TASK OBJECTIVE
Extract, word for word, the passage of the gingermint text below starting with "Species of flowering" and going on through "in North America.".

PAGE TEXT

"""

Species of flowering plant

Mentha × gracilis (syn. Mentha × gentilis L.; syn. Mentha cardiaca (S.F. Gray) Bak.) is a hybrid mint species within the genus Mentha, a sterile hybrid between Mentha arvensis (cornmint) and Mentha spicata (native spearmint). It is cultivated for its essential oil, used to flavour spearmint chewing gum. It is known by the common names of gingermint, redmint and Scotchmint in Europe, and as Scotch spearmint in North America.

==History==
Gingermint is a naturally occurring hybrid indigenous throughout the overlapping native regions of cornmint and spearmint in Europe and Asia. It was first introduced to North America by a gardener in Wisconsin in 1908; due to the Scottish origin of the variety and its similarity in flavour to spearmint, it is known there as Scotch spearmint. From Wisconsin it spread as a crop throughout the US Midwest and later to the Pacific Northwest states of Washington, Oregon, and Idaho, where the majority of global Scotch spearmint production is now concentrated. In 1990 it was brought from the Pacific Northwest to southern Alberta and Saskatchewan in Canada, which has become the second largest production region supplying about 25% of the North American market.

"""

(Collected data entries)
"""

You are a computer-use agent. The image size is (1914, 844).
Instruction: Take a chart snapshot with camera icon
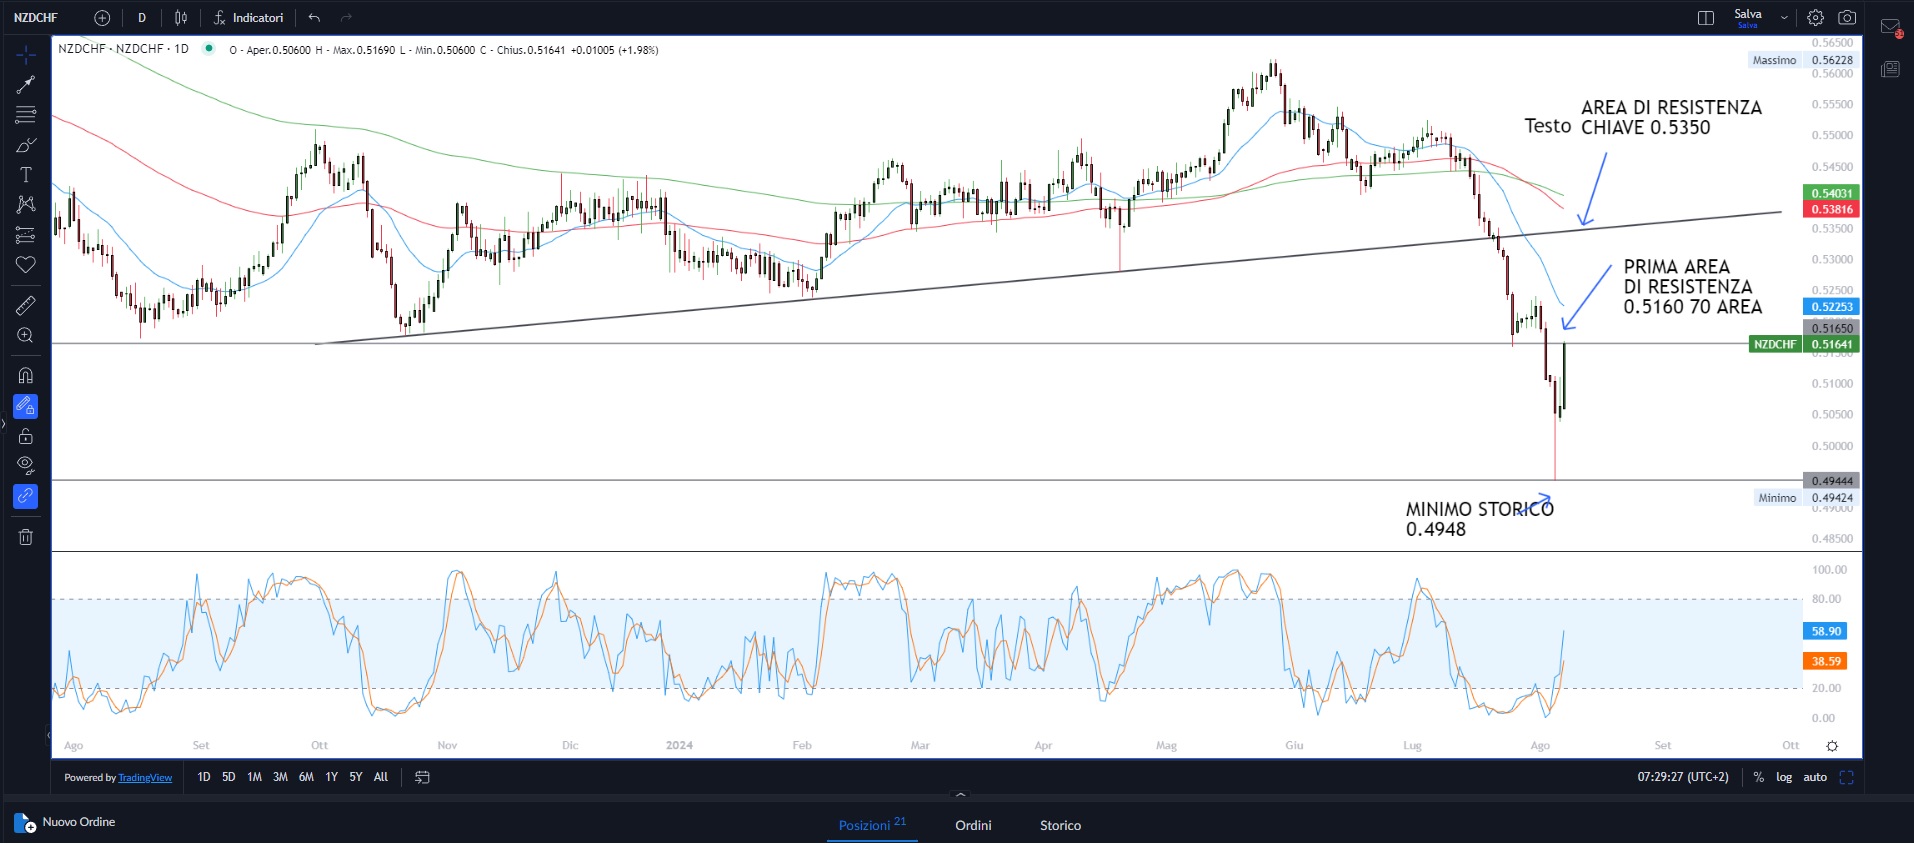click(x=1847, y=18)
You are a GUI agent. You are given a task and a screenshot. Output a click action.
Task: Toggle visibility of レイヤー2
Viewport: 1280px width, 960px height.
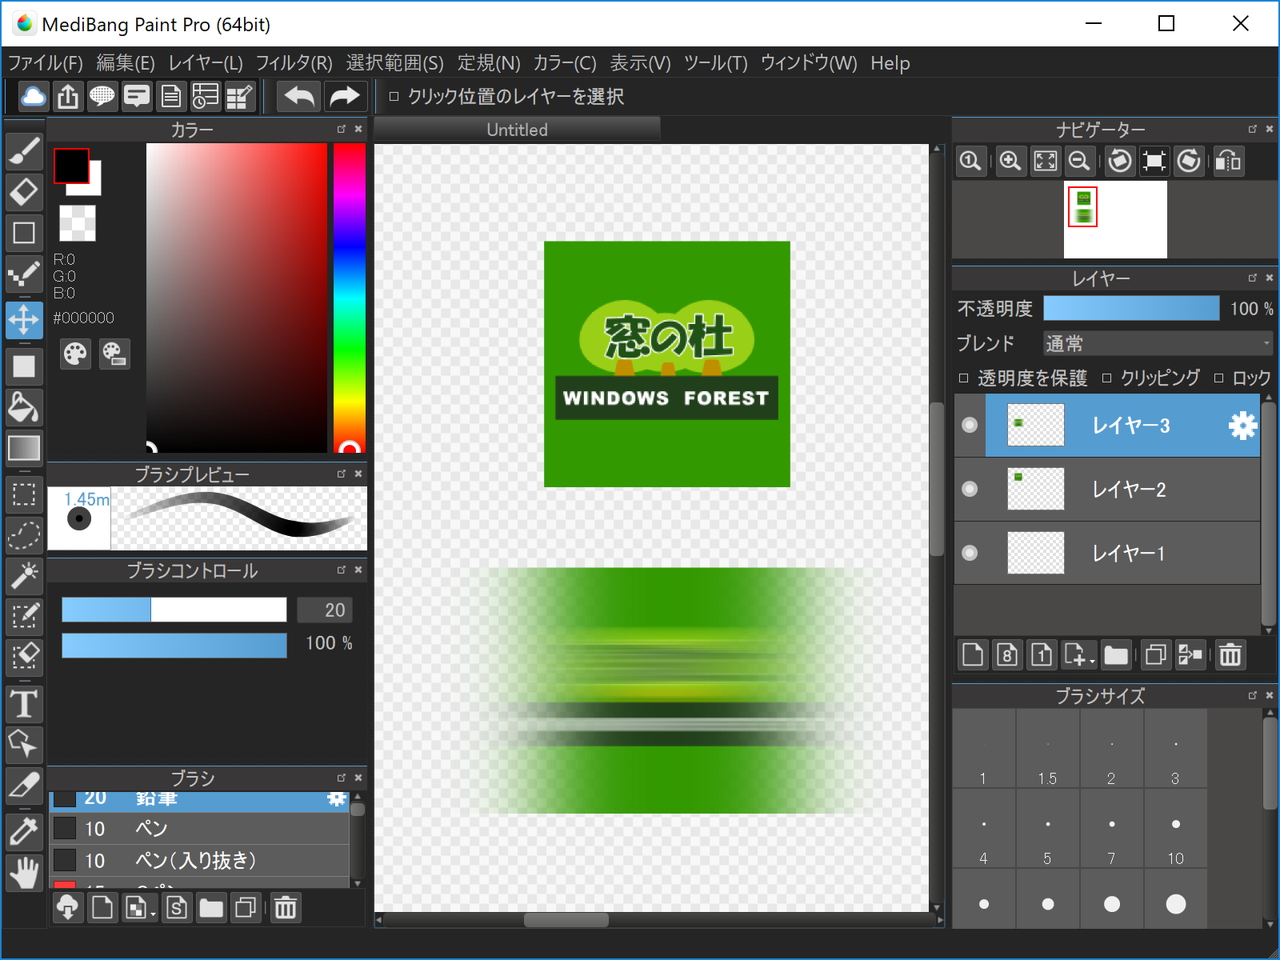[968, 489]

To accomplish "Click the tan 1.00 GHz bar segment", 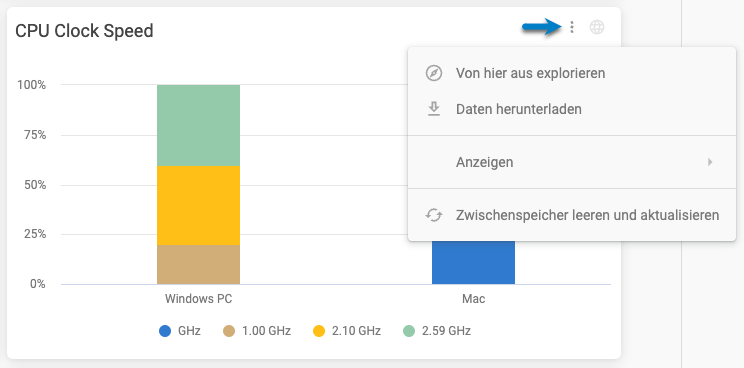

"""

PROBLEM SOLUTION
Species of flowering plant

Mentha × gracilis (syn. Mentha × gentilis L.; syn. Mentha cardiaca (S.F. Gray) Bak.) is a hybrid mint species within the genus Mentha, a sterile hybrid between Mentha arvensis (cornmint) and Mentha spicata (native spearmint). It is cultivated for its essential oil, used to flavour spearmint chewing gum. It is known by the common names of gingermint, redmint and Scotchmint in Europe, and as Scotch spearmint in North America.